*QUESTIONS*:
• a. According to the article on the asthma screening, which organization funded the screenings?
• b. Repeat word for word the part of the article on the asthma screening from "About 30 students" up to and including "toddlers to adults.".

*TEXT FOR ANALYSIS*:
- College of Medicine
Some were plagued by chronic coughs. Others by allergy symptoms that never went away. A few couldn’t take a deep breath. And on Saturday, they visited UCF medical students and community providers at Lake Nona’s Farmers Market for an asthma screening to help them find solutions.
About 30 students held the free “Asthma Awareness Inspires Relief” community screening with help from Dr. Santiago Martinez, a local allergist and immunologist, and Lillian Blackwood, a licensed respiratory therapist and certified pulmonary function technician with Florida Hospital. The breathing team saw patients from toddlers to adults.
“Asthma is a disease that plagues a lot of people, and there’s this understanding of what asthma is, but I feel like sometimes there’s not a lot of action about it,” said Morgan Beebe, a third-year med student who coordinated screenings for the last two years. “People just say, ‘oh, I have asthma,’ and then don’t get the treatment they need.”
Asthma rates in Central Florida are higher than the national average – as much as three times higher for Hispanics. The American College of Allergy, Asthma and Immunology, which funded the screenings, estimates that 26 million Americans have asthma symptoms and many aren’t aware they have the condition. The National Heart, Lung and Blood Institute estimates that more than 3,000 Americans die of complications from asthma each year.
Blackwood, the respiratory therapist, conducted tests to determine how well patient’s lungs were functioning. Each patient wore a a HEPA filter mouthpiece with their nose clipped. Blackwood determined how much each person could exhale in one second and the amount of air they exhaled after a deep breath. Some patients could pass the test – others had difficulty taking more than a shallow breath.
Dr. Martinez said he relished the opportunity to catch asthma symptoms early and provide appropriate medical referrals.
“Asthma can contribute to complications,” he said. “Early detection can lead to prevention of complications and improve the quality of life for these people.”
Beebe said organizing the screening reminded her of why she wanted to become a doctor in the first place.
“It’s important for me – looking forward to the kind of physician that I want to be – to be in the community and be accessible and plan events like this that can guide patients to make sure they’re taking care of themselves,” she said.

*INFORMATION SUPPLIED*:

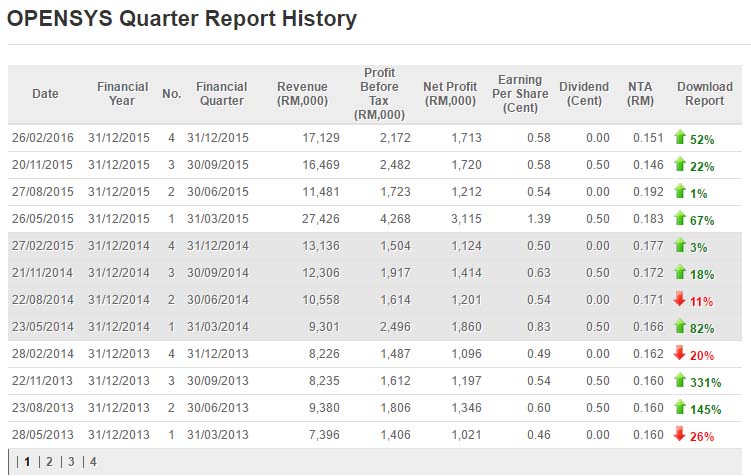
Task: Click green arrow showing 331%
Action: click(680, 380)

*ANSWERS BELOW*:
• a. The American College of Allergy, Asthma and Immunology

• b.
About 30 students held the free “Asthma Awareness Inspires Relief” community screening with help from Dr. Santiago Martinez, a local allergist and immunologist, and Lillian Blackwood, a licensed respiratory therapist and certified pulmonary function technician with Florida Hospital. The breathing team saw patients from toddlers to adults.